Today, however, the Begala-Carville strategy of branding Bush as a “radical” continues in the candidacy of current Democratic frontrunner Howard Dean. In a Sept. 23 speech in Copley Square—a speech replete with anti-Bush pejoratives but surprisingly light on evidence to substantiate claims that, for example, the President “doesn’t understand defense”—Dean attempted to cast the present administration as one completely out of touch with the values of voters: “What’s at stake in this election is democracy. Either we take action now and come together to restore a politics of participation and a politics of the people, or we allow the Washington insiders and the special interests to continue to make the back room deals that are destroying people’s faith in our government.”
Technically, if we are having an election at all after three years of what Dean compares to oligarchic tyranny, it is unlikely that democracy is at stake. But in his rhetorical posturing, Dean makes a specific assumption that is unreasonable, that “Washington insiders and special interests” dominate policy decisions.
A study by scholars at Stanford and the University of Chicago challenges the assumption that corporate special interests wield substantial influence over policy. Stanford Business School economist Timothy Groseclose and his co-researchers analyzed the 1998 election cycle and found that less than 10 percent of total campaign contributions came from corporate political action committees. Examining corporate lobbying expenditures, the researchers found that in 1998, corporations donated six times as much to charities as they spent on lobbying.
Dean does not take into account a more plausible influence on policy decisions: voter preferences. Of the $560 million that the researchers estimate came from “soft money” sources, most of this represented the contributions of single-issue advocacy groups. These groups build up influence through membership and private donations—both factors that are the consequence of support from American voters. The Stanford Business School’s online newsletter, using the National Rifle Association (NRA) as an example, makes the point that a politician may vote for NRA-approved legislation, not because of an NRA contribution, but because his constituents approve of it. The NRA contribution reflects the will of voters.
In light of these observations, it is difficult to take seriously Dean’s assertion that special interests hijack the will of the people. A Sept. 22 Pew Research Center poll refutes Dean’s second claim that people’s faith in government has eroded. Fifty-five percent of respondents approved of “the way George W. Bush is handling his job as president,” roughly equivalent to the fifty-three percent who responded similarly in the Pew Research Center’s first poll after Bush took office. If we Americans do, as Dean says, “want our country back” from Bush and his “insiders,” we are not saying so.

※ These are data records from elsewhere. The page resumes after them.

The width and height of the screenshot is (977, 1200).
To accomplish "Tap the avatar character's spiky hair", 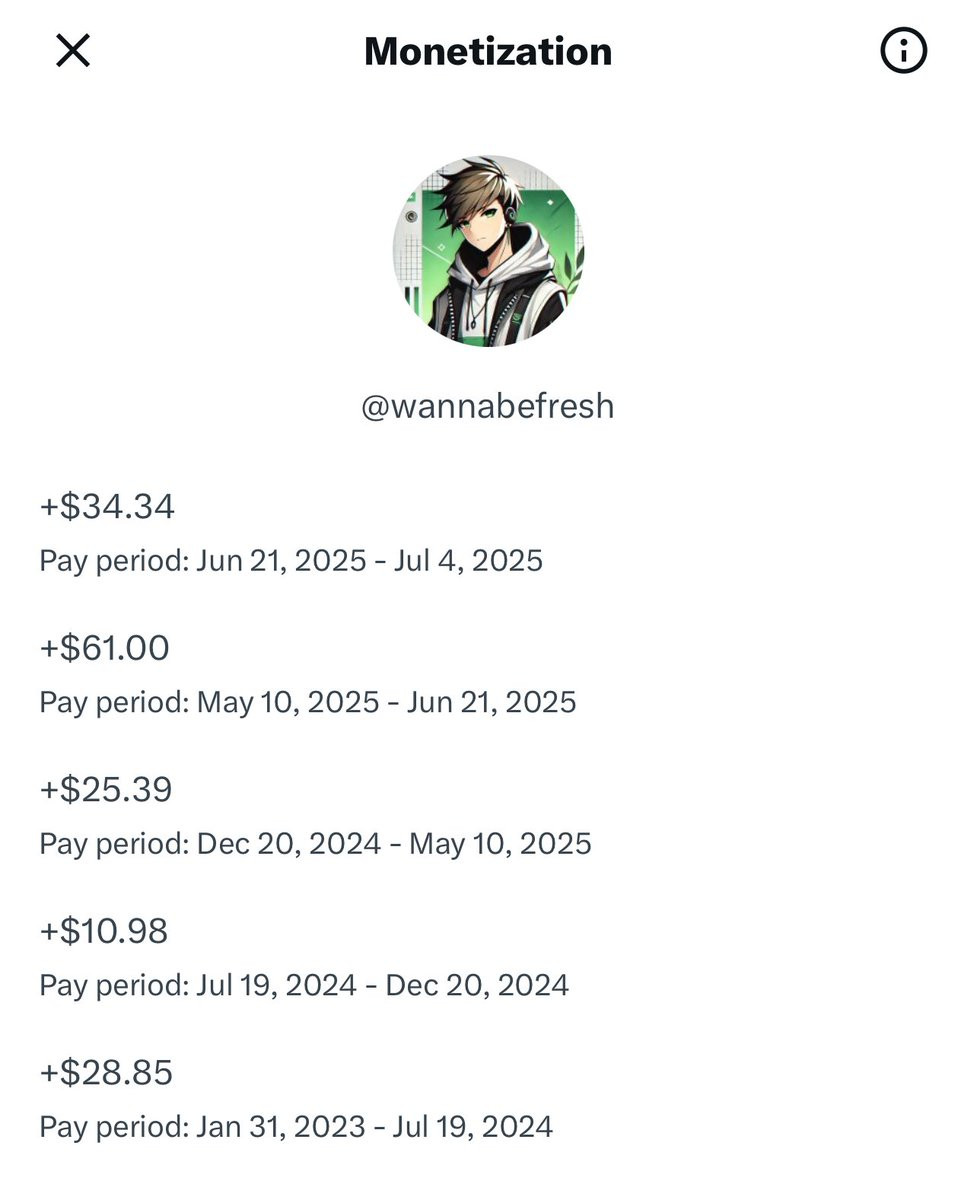I will [x=478, y=192].
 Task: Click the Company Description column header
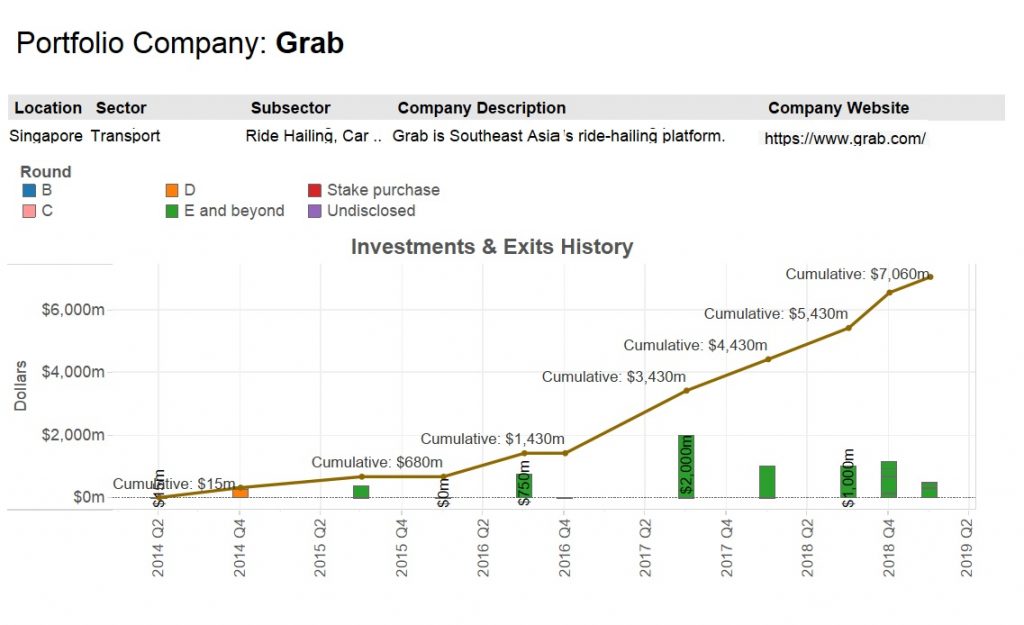[x=481, y=108]
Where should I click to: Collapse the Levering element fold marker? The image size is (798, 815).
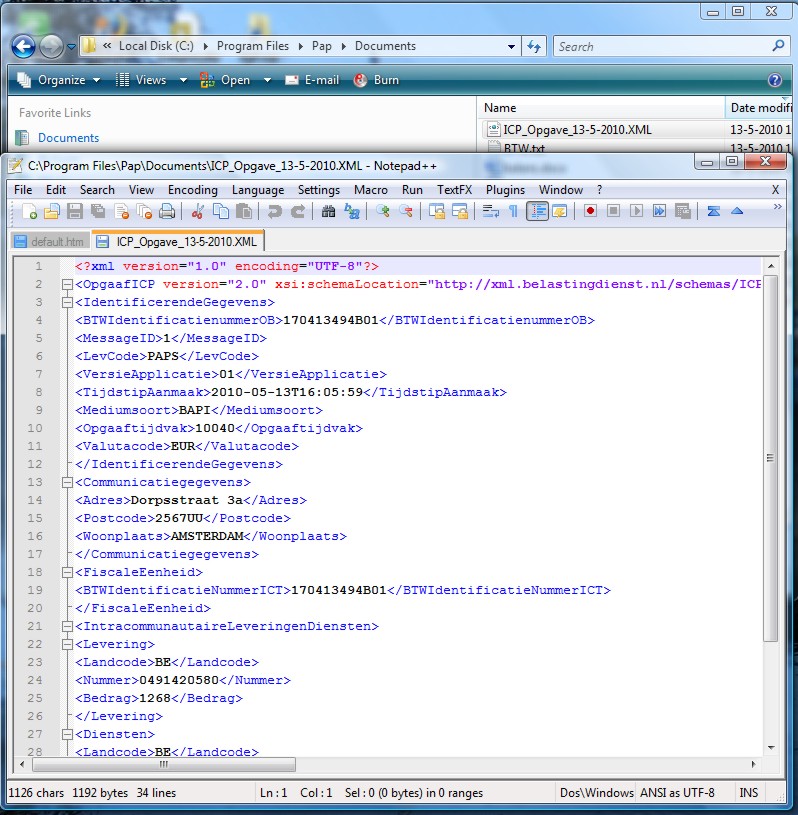click(66, 645)
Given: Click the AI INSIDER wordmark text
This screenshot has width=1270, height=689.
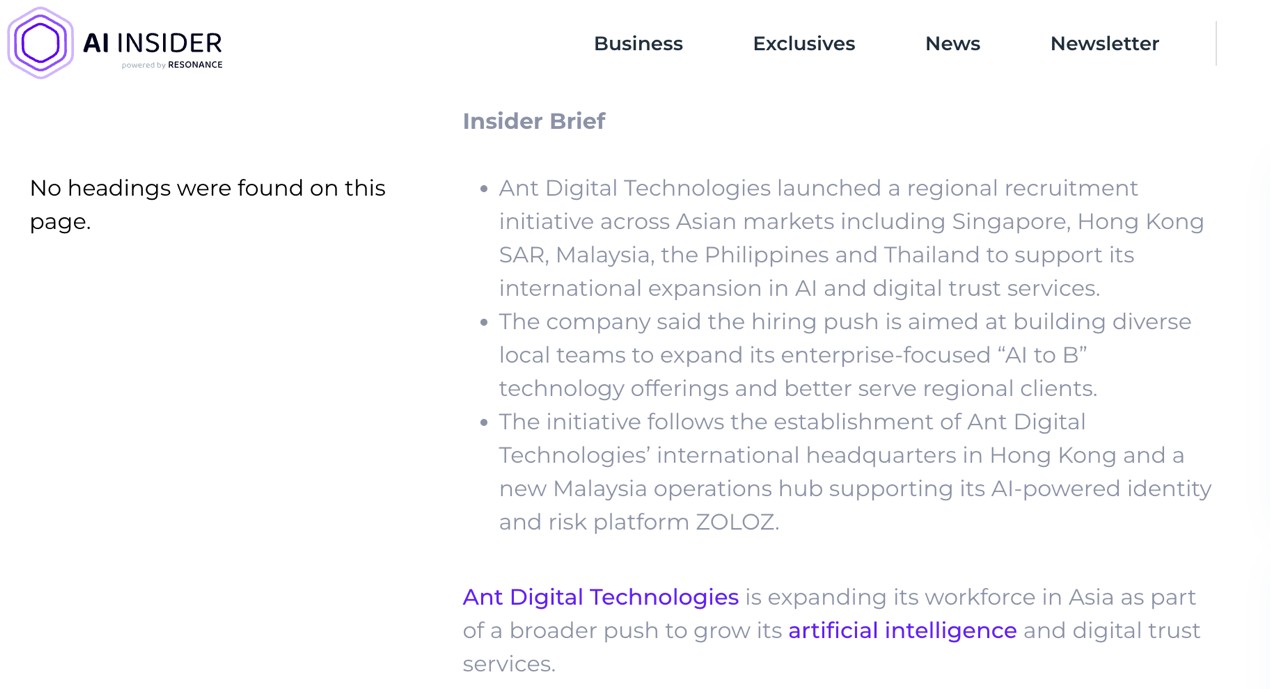Looking at the screenshot, I should (x=152, y=42).

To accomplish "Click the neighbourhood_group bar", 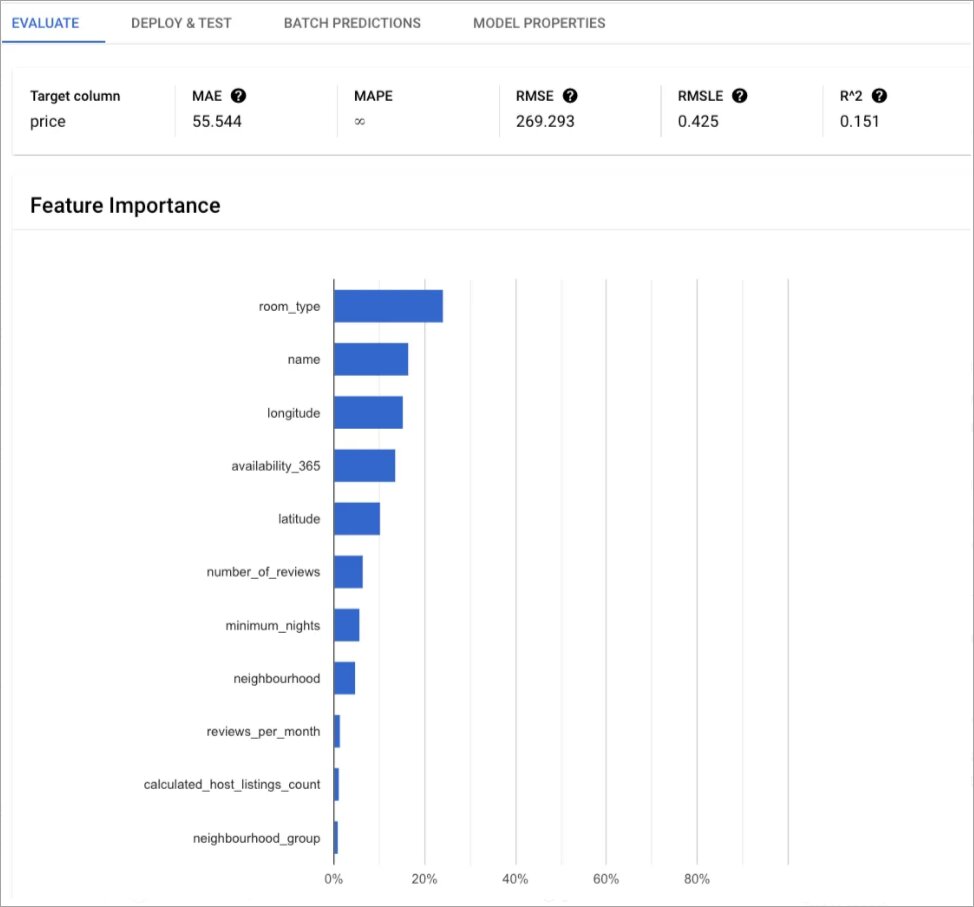I will coord(336,837).

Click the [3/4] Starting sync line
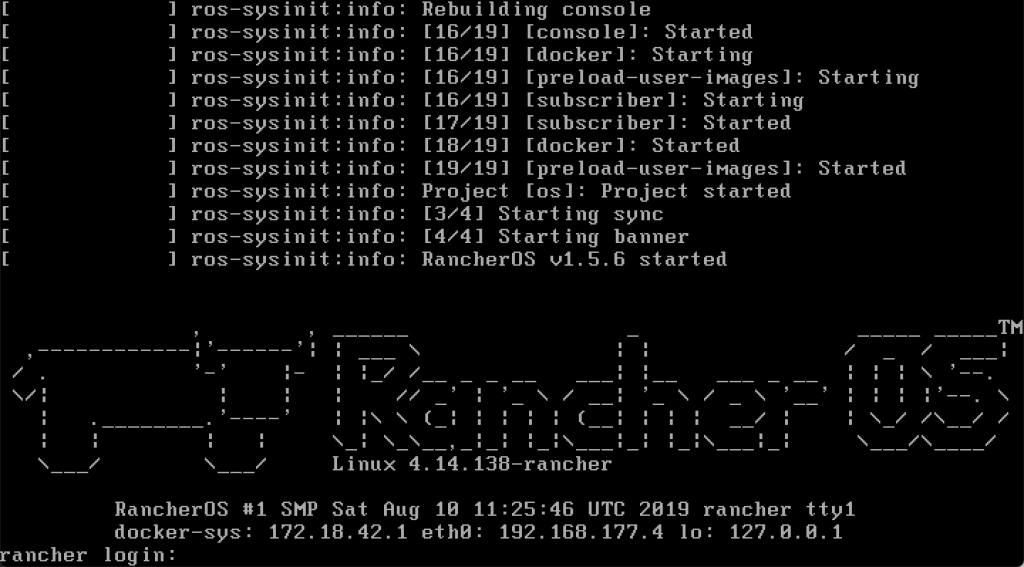tap(332, 214)
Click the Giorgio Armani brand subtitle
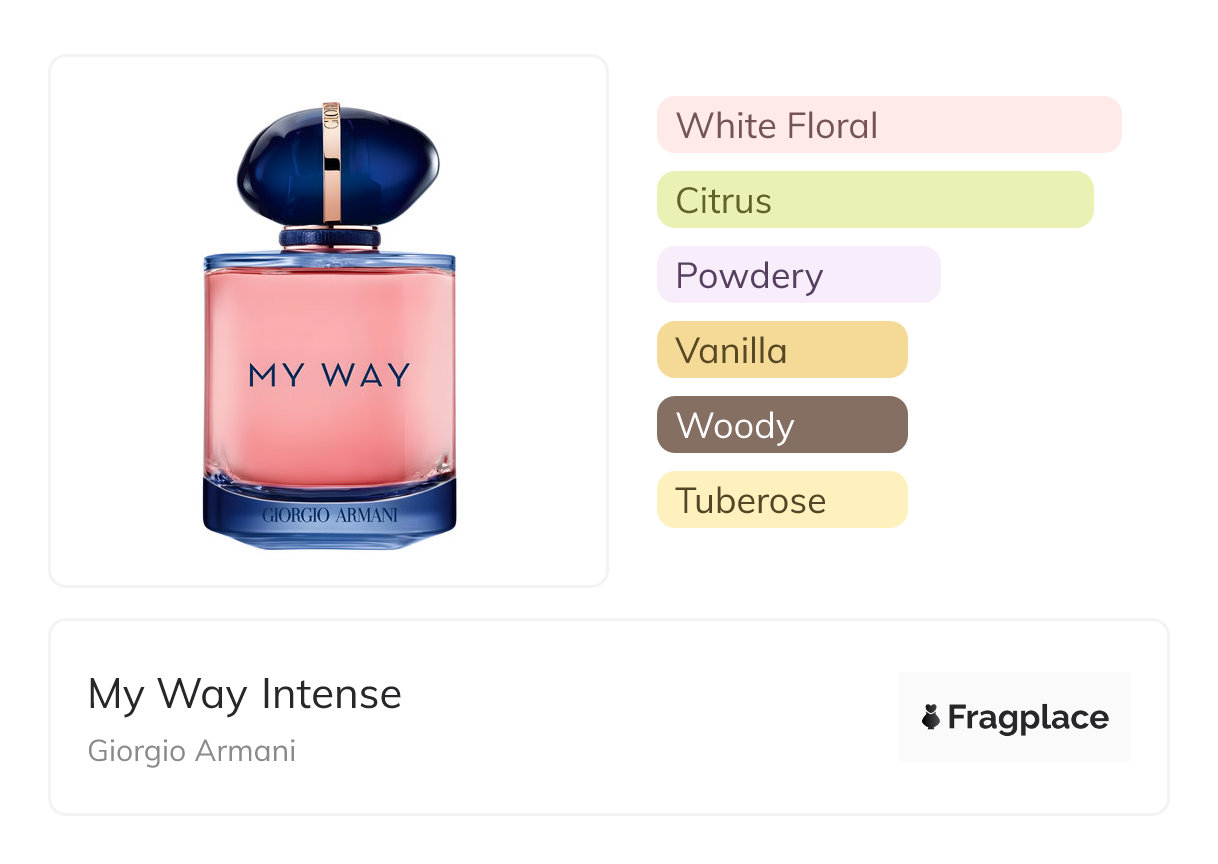 pyautogui.click(x=192, y=751)
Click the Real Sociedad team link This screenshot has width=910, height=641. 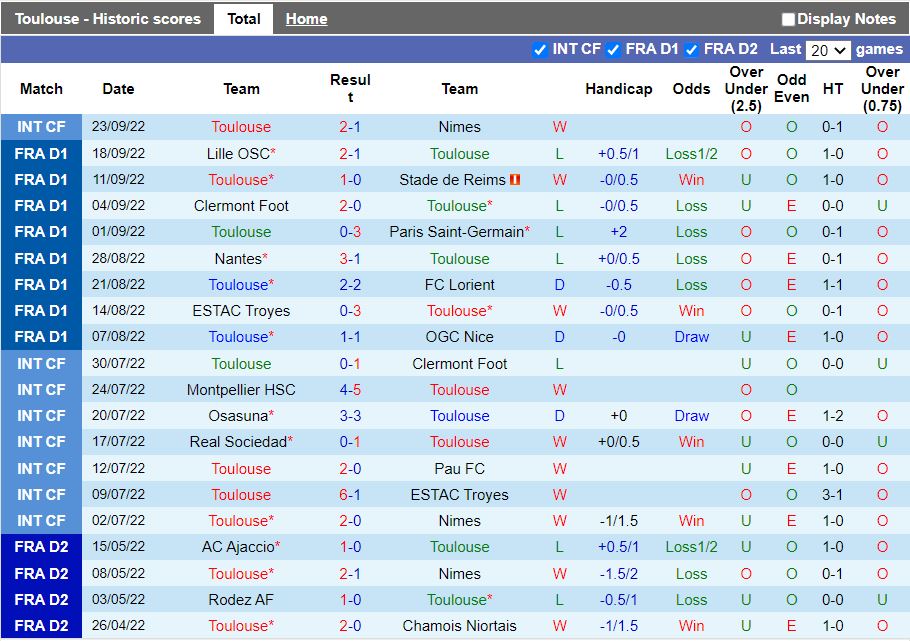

What should emerge from the stark contrast between Dean’s rhetoric and a more careful consideration of special-interest politics and voters’ general approval of Bush is that the Democrats need a message. Dean may succeed in the primaries by eschewing substantive platforms in favor of wearisome Bush-whacking, but that same strategy from a Democratic candidate in the general election will not win the party the White House.
Luke Smith ’04, a Crimson editor, is an economics concentrator in Quincy House.